NavList:
A Community Devoted to the Preservation and Practice of Celestial Navigation and Other Methods of Traditional Wayfinding
From: Frank Reed
Date: 2024 Nov 24, 19:27 -0800
I wrote previously, "Must have been a still camera shot for publicity..."
And Sean C, you replied:
"Probably. Another possibility is that the original film was rescanned using modern equipment. Film has a relatively high resolution. I've seen very old films that have been rescanned and the level of detail that can be seen is astounding."

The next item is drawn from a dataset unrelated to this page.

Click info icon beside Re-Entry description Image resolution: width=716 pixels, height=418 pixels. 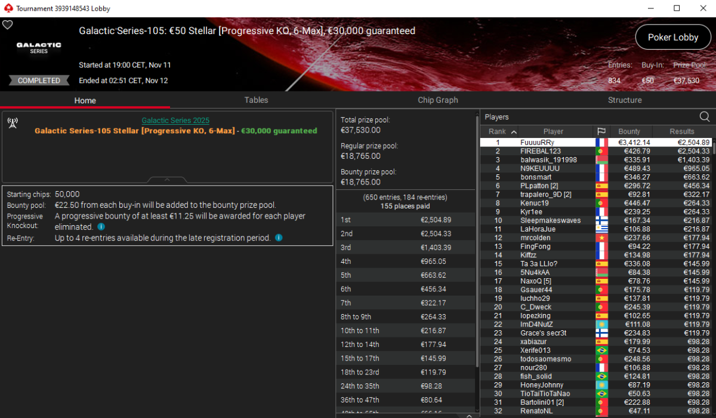tap(279, 238)
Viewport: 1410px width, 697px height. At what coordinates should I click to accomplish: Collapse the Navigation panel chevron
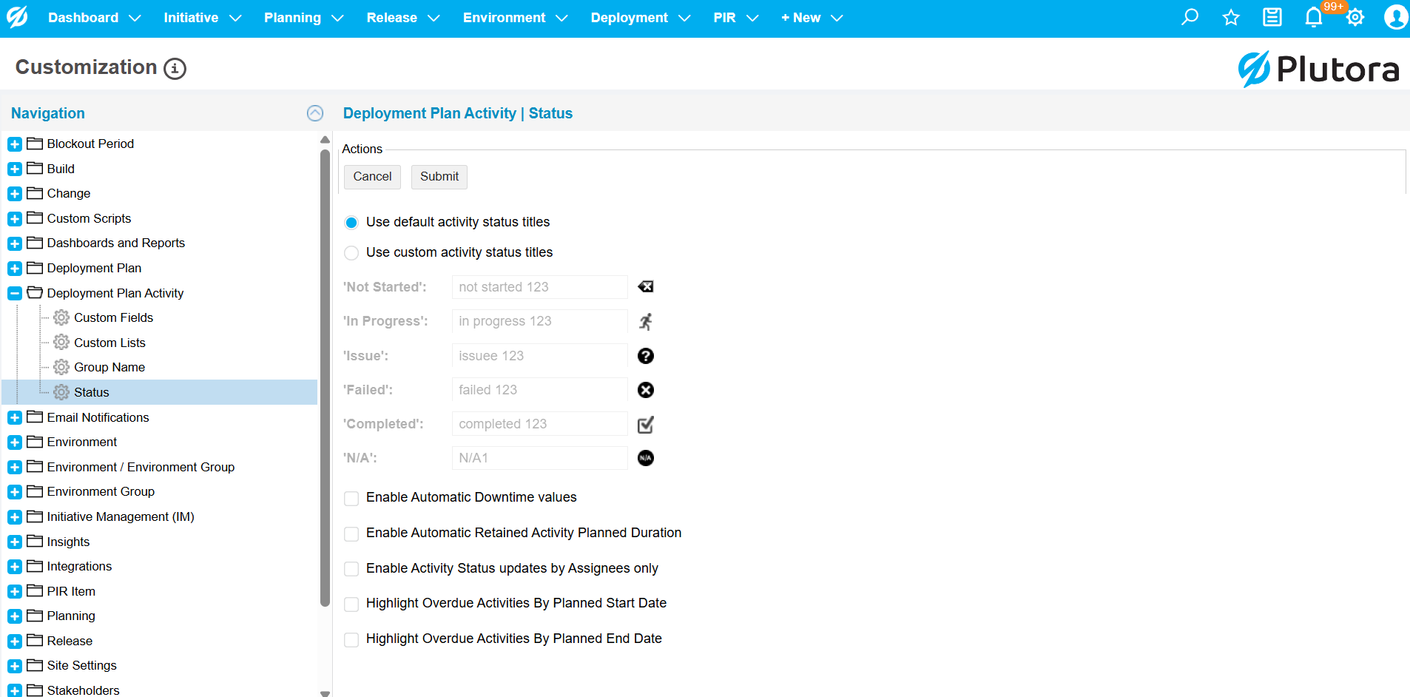pyautogui.click(x=315, y=113)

Yes, I agree. Could be! That astounding detail you mention can even break the illusion and show us things we shouldn't see in some old tv shows. For example, in the digitally remastered episodes of the original Star Trek, there are occasional moments where the little gap between Spock's glued-on Vulcan (*) pointy ears and Leonard Nimoy's real ears can be seen. In later remastered Trek (series from the 80s/90s), some of those futuristic spaceship components are revealed to be painted sheets of plywood --probably not intentional, but who is to say that wood might not be abundant, cheap, and useful for bulkheads in starships three centuries from now? ;)
Back to the show, I found the smoking gun: the episode with the sextant is the series 3 (season 3) premiere of "Steptoe and Son" from 1964. The setup has "son" tossing "dad" in a retirement home and making plans to sail off around the world for adventure. It all falls apart, but while he is fantasizing about the trip and locating Midway Island on his little globe, he picks up that sextant off his desk and fiddles with it. We see him carefully adjusting some sort of knob on the back side of the sextant near the top of the index arm (just putting on a good show for the camera, of course --there's no knob where he is fiddling). In this scene in the first image below, the index mirror ends up pointed at the stage lighting, and there is a "flare" in the image that does not typically happen on film. Also the scene is distinctly different from what we see in the photo I first posted, so I think that fits with the idea of a publicity photo, staged for the p.r. folks. Incidentally, the joke that makes the episode is that "son" receives a letter returning his deposit and informing him that they have decided he can't join the "blocks and birds" on the voyage since their average age is about twenty and "son" is 37 --he's too old. Steptoe "dad" laughs and laughs, returns home... and we're reset for the next episode with everything back the way it was.
Eight years later in 1972, they were clearly producing episodes, now in "colour", on film, and, amazingly enough, some of these have been digitally remastered, just as you suggested, as you can see in the second image below. In that episode "son" is trying his hand at acting (always fun for actors to pretend to be actors), and in this scene he is failing at flirting with his digitally remastered co-star in the local theatre company. Incidentally, they are doing a play about a late 19th century battle in Afghanistan and the director suggests, as an excuse (and a joke for the viewing audience), that it's an allegory for the American war in Vietnam (and fifty years later??). But that answers your question about the popularity of the show: it ran for nearly a decade, made the transition to colour, and some episodes have been transferred from film in high def.
Frank Reed
* Vulcan, twice in my NavList posts in one evening: in my last post referencing the Vulcan bombers that David Pike used to navigate, and here referencing the planet where "Spock" was from.